Even though the draft negotiating guidelines from the European Council were pretty unequivocal, the "colleagues", it seems, have been working on a new draft which makes them even tougher.
This is according to the Financial Times which has seen a "non-paper" commenting on the new guidelines. As such, "non-papers" are usually published to "facilitate and structure discussion" and do not amount to formal proposals.
The FT itself tells of "small but significant revisions" to the original draft guidelines. But, to be more accurate, these are discussion points and clarifications offered by the Commission. There is no new draft as such.
Nevertheless, the newspaper believes the "non-paper" shows that EU Member States are happy to take a harder line on some issues than its negotiators originally suggested. In actuality, this reflects a hard line being taken by the Commission, but more in the form of tentative kite-flying.
Most notably, the Commission is challenging a UK requirement that EU migrants complete an 85-page form to prove that they are permanently resident in the UK. Guarantees of migrant rights "must be comprehensive, effective, enforceable and non-discriminatory" the document states. "Citizens should be able to exercise their rights through smooth and simple administrative procedures".
From "several diplomats", we learn that this call for "simple administrative procedures" was a direct reference to what are unnecessary bureaucratic hurdles that will make it harder for EU citizens to exercise their rights in Britain. "We've all seen that 85-page form", one senior EU diplomat tells the FT.

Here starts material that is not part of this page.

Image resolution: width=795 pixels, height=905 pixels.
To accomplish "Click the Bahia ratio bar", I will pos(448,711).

Another significant suggestion for amendment confronts one of the UK's supposedly most important "red lines" by including a more explicit reference to the ECJ and its role during a transition.
Any transition phase extending EU law would require not just the continuance of regulatory, budgetary, supervisory and enforcement instruments and structures, but also the EU's judicial oversight. The new draft also seeks to preserve the "autonomy" of EU decision-making at all stages, as well as "the role" of European courts.

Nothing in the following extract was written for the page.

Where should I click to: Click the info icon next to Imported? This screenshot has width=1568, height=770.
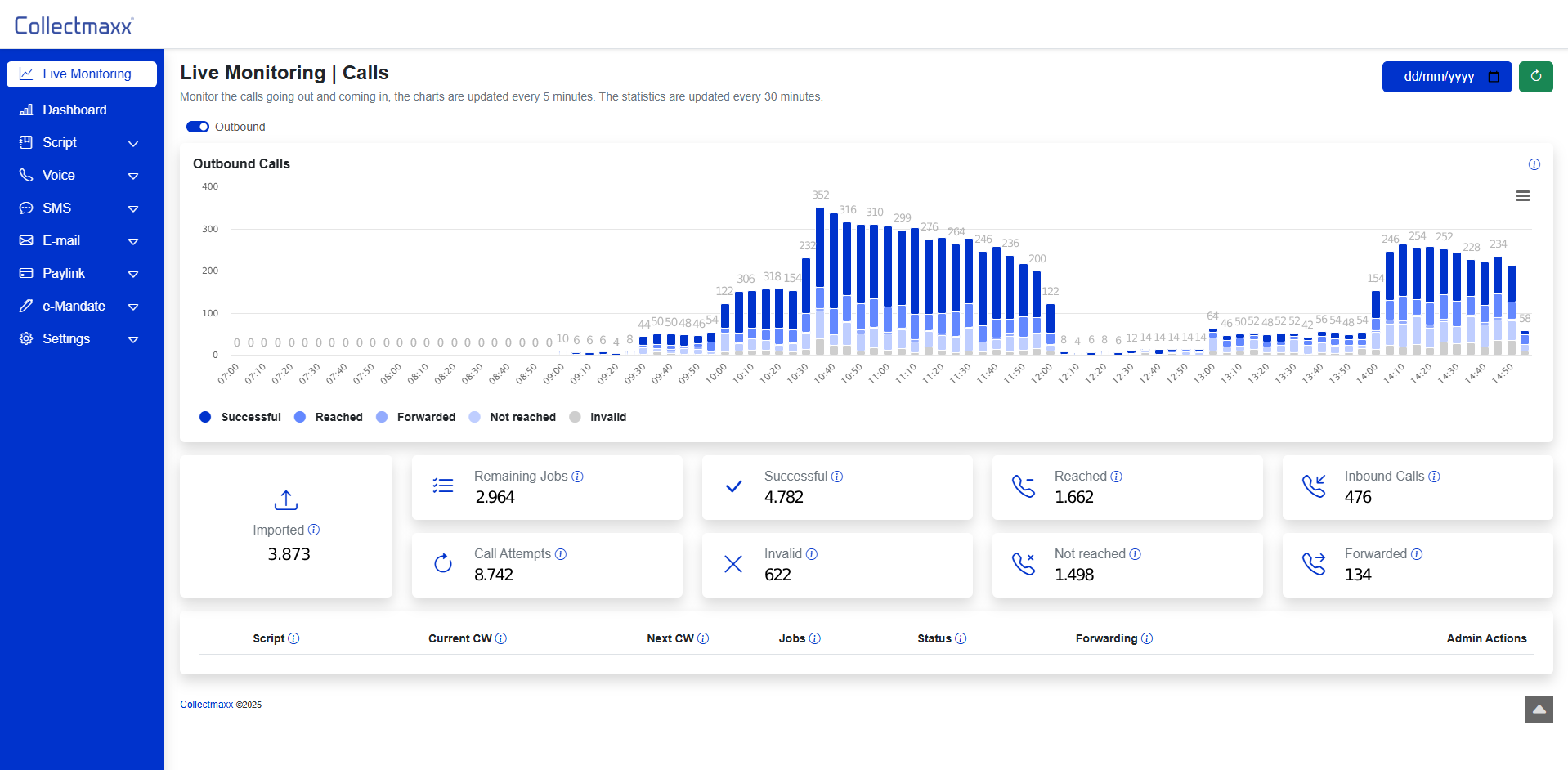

One wonders whether Mrs May knew about this before her surprise announcement on the election and whether it influenced her decision. This is, after all, a dagger at the heart of her Brexit policy, ostensibly keeping the UK locked into the ECJ's jurisdiction until any free trade agreement comes into force – which could be years down the line.

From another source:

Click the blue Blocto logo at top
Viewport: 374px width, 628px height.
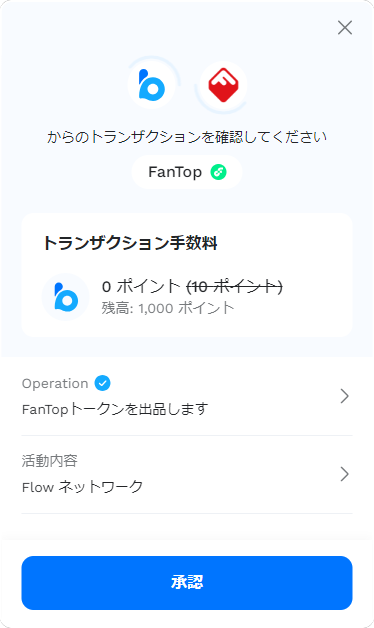coord(151,85)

Unsurprisingly, there is little enthusiasm in the Commission for establishing special judicial arrangements for the UK, just to cover the transition period. The UK will have to fit into the EU mould, not the other way around.
And having stabbed deep, the "colleagues" are intent on twisting the knife, demanding that the UK not only addresses the reste à liquider issue but also agrees to a "single financial settlement" which includes issues related to the European Investment Bank, development spending and contributions to the capital of the European Central Bank.
Not content with that, the non paper notes that the withdrawal agreement will need to address "potential issues arising from the withdrawal in other areas of cooperation, including security".
But the real bombshell comes in what the FT terms a "subtle edit". This downplays the EU's view of how soon it is willing to engage in discussions on an "ambitious" post-Brexit trade deal with the UK.
The original draft noted the EU was willing to start work on this before 2019, but the suggested text merely notes a willingness to discuss "an agreement on trade". This, apparently, is a deliberate attempt to lower expectations, leading one to suppose that, if adopted, team Brexit is going to find it hard going extracting a substantial agreement from the "colleagues".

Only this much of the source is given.